▸ Data items
-------------------------

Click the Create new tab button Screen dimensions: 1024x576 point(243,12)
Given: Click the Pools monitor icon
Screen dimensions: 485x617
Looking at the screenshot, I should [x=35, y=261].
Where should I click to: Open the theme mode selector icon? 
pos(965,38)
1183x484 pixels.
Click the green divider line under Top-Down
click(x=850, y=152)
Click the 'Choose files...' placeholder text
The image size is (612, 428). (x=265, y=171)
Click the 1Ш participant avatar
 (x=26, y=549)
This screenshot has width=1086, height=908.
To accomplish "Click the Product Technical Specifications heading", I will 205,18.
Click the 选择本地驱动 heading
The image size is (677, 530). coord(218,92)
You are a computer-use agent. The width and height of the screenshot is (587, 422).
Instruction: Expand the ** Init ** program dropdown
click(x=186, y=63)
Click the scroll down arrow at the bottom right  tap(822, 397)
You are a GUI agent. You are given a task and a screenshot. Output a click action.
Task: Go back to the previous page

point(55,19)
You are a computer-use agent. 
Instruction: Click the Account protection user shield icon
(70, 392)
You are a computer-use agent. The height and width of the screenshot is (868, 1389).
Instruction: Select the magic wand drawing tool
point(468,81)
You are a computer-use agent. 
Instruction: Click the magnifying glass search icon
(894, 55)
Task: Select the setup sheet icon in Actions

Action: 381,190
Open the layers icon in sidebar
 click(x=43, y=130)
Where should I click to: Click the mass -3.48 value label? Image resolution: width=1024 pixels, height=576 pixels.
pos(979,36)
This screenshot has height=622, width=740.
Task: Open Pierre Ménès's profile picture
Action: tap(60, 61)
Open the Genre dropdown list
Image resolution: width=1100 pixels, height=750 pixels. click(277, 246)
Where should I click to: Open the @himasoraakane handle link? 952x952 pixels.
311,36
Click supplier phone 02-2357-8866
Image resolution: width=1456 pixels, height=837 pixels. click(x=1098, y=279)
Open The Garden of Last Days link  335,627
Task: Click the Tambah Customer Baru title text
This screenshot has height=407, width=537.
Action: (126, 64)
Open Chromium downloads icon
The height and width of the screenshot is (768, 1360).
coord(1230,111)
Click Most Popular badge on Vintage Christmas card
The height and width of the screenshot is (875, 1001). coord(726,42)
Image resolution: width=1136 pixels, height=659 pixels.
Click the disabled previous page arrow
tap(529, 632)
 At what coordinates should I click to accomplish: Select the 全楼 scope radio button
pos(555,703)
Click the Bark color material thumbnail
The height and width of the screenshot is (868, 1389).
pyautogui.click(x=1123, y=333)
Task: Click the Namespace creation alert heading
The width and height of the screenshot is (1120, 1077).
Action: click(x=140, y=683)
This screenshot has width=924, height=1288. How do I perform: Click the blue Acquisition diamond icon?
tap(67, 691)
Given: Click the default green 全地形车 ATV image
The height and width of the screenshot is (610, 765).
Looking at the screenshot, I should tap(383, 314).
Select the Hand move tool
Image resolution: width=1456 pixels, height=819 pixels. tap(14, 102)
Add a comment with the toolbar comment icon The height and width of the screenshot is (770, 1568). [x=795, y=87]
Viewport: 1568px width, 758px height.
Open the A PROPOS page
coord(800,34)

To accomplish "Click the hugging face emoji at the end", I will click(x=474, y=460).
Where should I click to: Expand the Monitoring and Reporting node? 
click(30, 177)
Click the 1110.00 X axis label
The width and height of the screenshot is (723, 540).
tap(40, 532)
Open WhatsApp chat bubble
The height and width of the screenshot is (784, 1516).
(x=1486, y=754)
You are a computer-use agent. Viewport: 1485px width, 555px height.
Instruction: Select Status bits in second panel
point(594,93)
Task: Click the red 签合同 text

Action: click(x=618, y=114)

-------------------------

▸ EXERCISE DETAILS
In the rows above, swap each "computer-use agent" for "desktop assistant" and leave everything else unchanged.

▸ ANSWER TO THE TASK
Click the Create new tab button Screen dimensions: 1024x576 point(243,12)
Given: Click the Pools monitor icon
Screen dimensions: 485x617
Looking at the screenshot, I should [x=35, y=261].
Where should I click to: Open the theme mode selector icon? 
pos(965,38)
1183x484 pixels.
Click the green divider line under Top-Down
click(x=850, y=152)
Click the 'Choose files...' placeholder text
The image size is (612, 428). (x=265, y=171)
Click the 1Ш participant avatar
 (x=26, y=549)
This screenshot has width=1086, height=908.
To accomplish "Click the Product Technical Specifications heading", I will 205,18.
Click the 选择本地驱动 heading
The image size is (677, 530). coord(218,92)
You are a desktop assistant. The width and height of the screenshot is (587, 422).
Instruction: Expand the ** Init ** program dropdown
click(x=186, y=63)
Click the scroll down arrow at the bottom right  tap(822, 397)
You are a GUI agent. You are given a task and a screenshot. Output a click action.
Task: Go back to the previous page

point(55,19)
You are a desktop assistant. 
Instruction: Click the Account protection user shield icon
(70, 392)
You are a desktop assistant. The height and width of the screenshot is (868, 1389).
Instruction: Select the magic wand drawing tool
point(468,81)
You are a desktop assistant. 
Instruction: Click the magnifying glass search icon
(894, 55)
Task: Select the setup sheet icon in Actions

Action: 381,190
Open the layers icon in sidebar
 click(x=43, y=130)
Where should I click to: Click the mass -3.48 value label? Image resolution: width=1024 pixels, height=576 pixels.
pos(979,36)
This screenshot has height=622, width=740.
Task: Open Pierre Ménès's profile picture
Action: tap(60, 61)
Open the Genre dropdown list
Image resolution: width=1100 pixels, height=750 pixels. click(277, 246)
Where should I click to: Open the @himasoraakane handle link? 952x952 pixels.
311,36
Click supplier phone 02-2357-8866
Image resolution: width=1456 pixels, height=837 pixels. click(x=1098, y=279)
Open The Garden of Last Days link  335,627
Task: Click the Tambah Customer Baru title text
This screenshot has height=407, width=537.
Action: (126, 64)
Open Chromium downloads icon
The height and width of the screenshot is (768, 1360).
coord(1230,111)
Click Most Popular badge on Vintage Christmas card
The height and width of the screenshot is (875, 1001). coord(726,42)
Image resolution: width=1136 pixels, height=659 pixels.
Click the disabled previous page arrow
tap(529, 632)
 At what coordinates should I click to accomplish: Select the 全楼 scope radio button
pos(555,703)
Click the Bark color material thumbnail
The height and width of the screenshot is (868, 1389).
pyautogui.click(x=1123, y=333)
Task: Click the Namespace creation alert heading
The width and height of the screenshot is (1120, 1077).
Action: click(x=140, y=683)
This screenshot has width=924, height=1288. How do I perform: Click the blue Acquisition diamond icon?
tap(67, 691)
Given: Click the default green 全地形车 ATV image
The height and width of the screenshot is (610, 765).
Looking at the screenshot, I should tap(383, 314).
Select the Hand move tool
Image resolution: width=1456 pixels, height=819 pixels. tap(14, 102)
Add a comment with the toolbar comment icon The height and width of the screenshot is (770, 1568). [x=795, y=87]
Viewport: 1568px width, 758px height.
Open the A PROPOS page
coord(800,34)

To accomplish "Click the hugging face emoji at the end", I will click(x=474, y=460).
Where should I click to: Expand the Monitoring and Reporting node? 
click(30, 177)
Click the 1110.00 X axis label
The width and height of the screenshot is (723, 540).
tap(40, 532)
Open WhatsApp chat bubble
The height and width of the screenshot is (784, 1516).
(x=1486, y=754)
You are a desktop assistant. Viewport: 1485px width, 555px height.
Instruction: Select Status bits in second panel
point(594,93)
Task: Click the red 签合同 text

Action: click(x=618, y=114)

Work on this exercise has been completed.